"for/while ... break(by any means) ... else" make sense?

Victor Savu victor.nicolae.savu at gmail.com
Wed Jun 29 06:01:03 EDT 2016


There are many posts trying to explain the else after for or while. Here is
my take on it:

There are three ways of getting out of a (for/while) loop: throw, break or
the iterator gets exhausted. The question is, how cab we tell which way we
exited? For the throw, we have the except clause. This leaves us to
differentiatr between break and normal exhaustion of the iterator. This is
that the else clause is for: we enter the body iff the loop iterator was
exhausted.

A lot of discussion goes around the actual keyword used: else. Opinions may
differ,  but I for one would have chosen 'then' as a keyword to mark
something that naturally happens as part of the for statement but after the
looping is over; assuming break jumps out of the entire statement, it makes
sense that it skips the 'then' body as well. (In the same way, I prefer
'catch' to 'except' as a correspondent to 'throw', but all of this is just
bikeshedding).

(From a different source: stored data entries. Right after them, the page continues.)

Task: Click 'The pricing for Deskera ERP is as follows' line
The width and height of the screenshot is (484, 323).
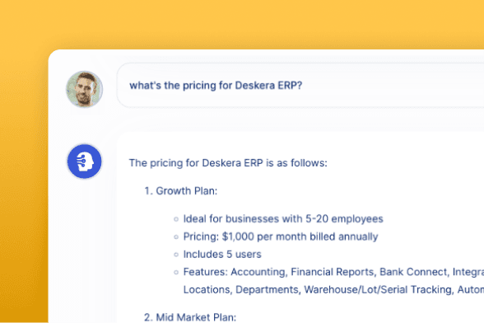Action: coord(228,163)
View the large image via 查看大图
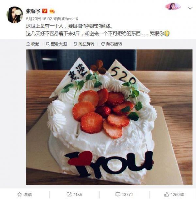Screen dimensions: 196x199 point(56,44)
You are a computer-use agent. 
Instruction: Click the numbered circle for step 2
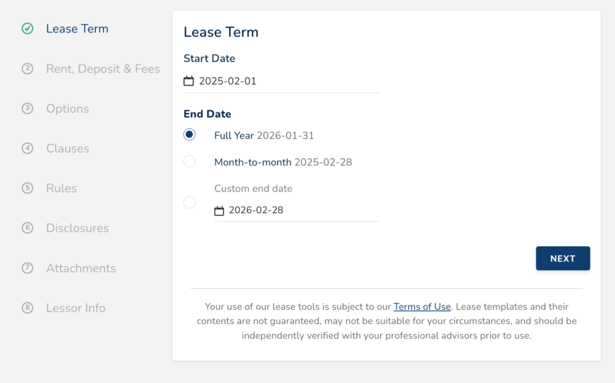click(x=27, y=68)
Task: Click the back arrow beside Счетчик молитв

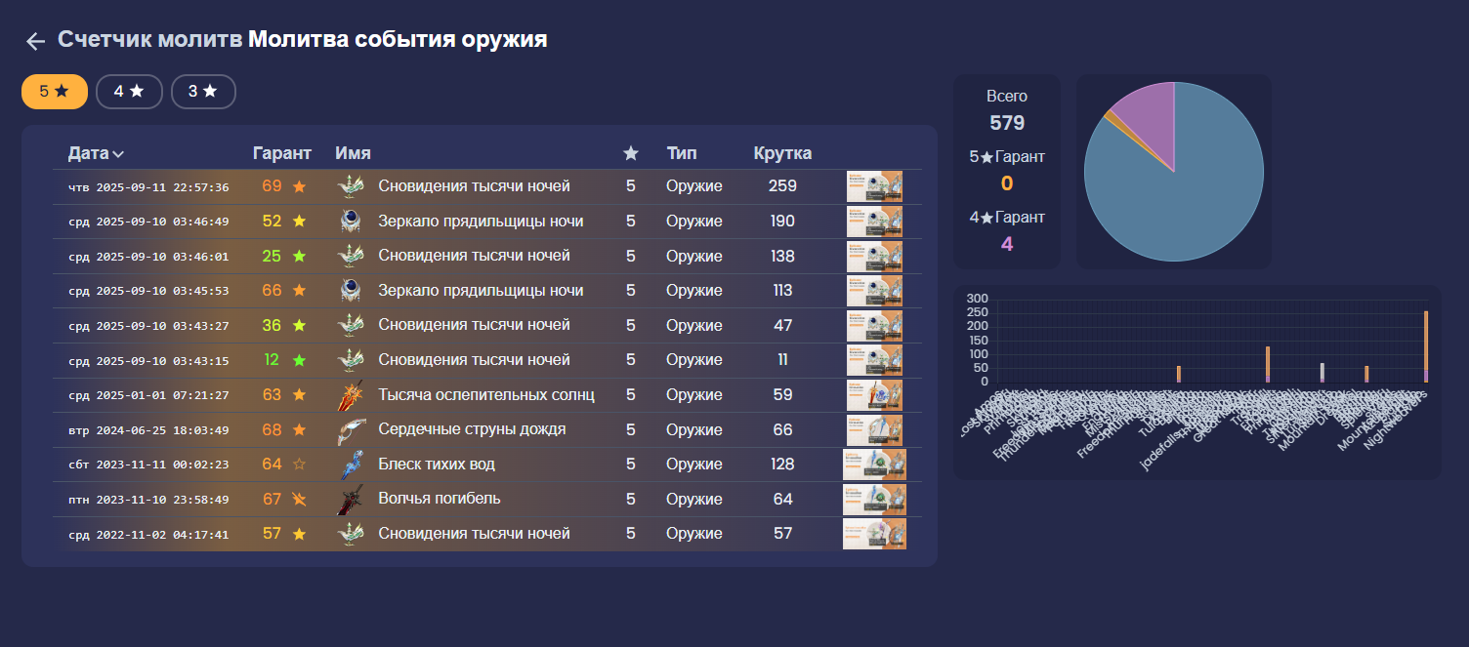Action: point(35,41)
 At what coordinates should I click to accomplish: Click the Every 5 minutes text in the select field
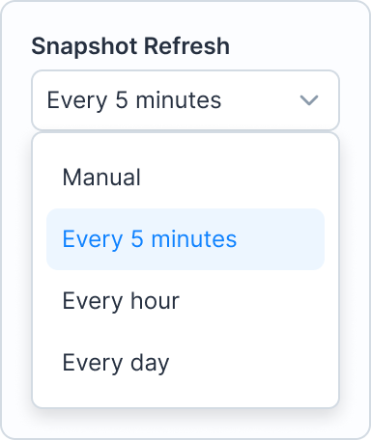pos(134,100)
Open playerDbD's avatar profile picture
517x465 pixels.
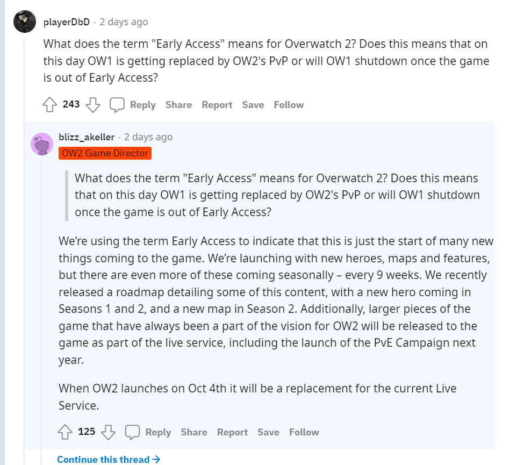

At a language design level, the decision was made to reuse
one of the existing keywords and for better or worse, 'else' was chosen,
which can be thought of as having no relation to the other use of the same
keyword in the 'if' statement. The only rationale behind this was to save
one keyword. The search analogy often used for justifying 'else' is (to me)
totally bogus, since the same argument can be used to support replacing the
keyword 'for' by the keyword 'find' and have looping only as a side-effect
of a search.

I hope this gives you some sense of closure.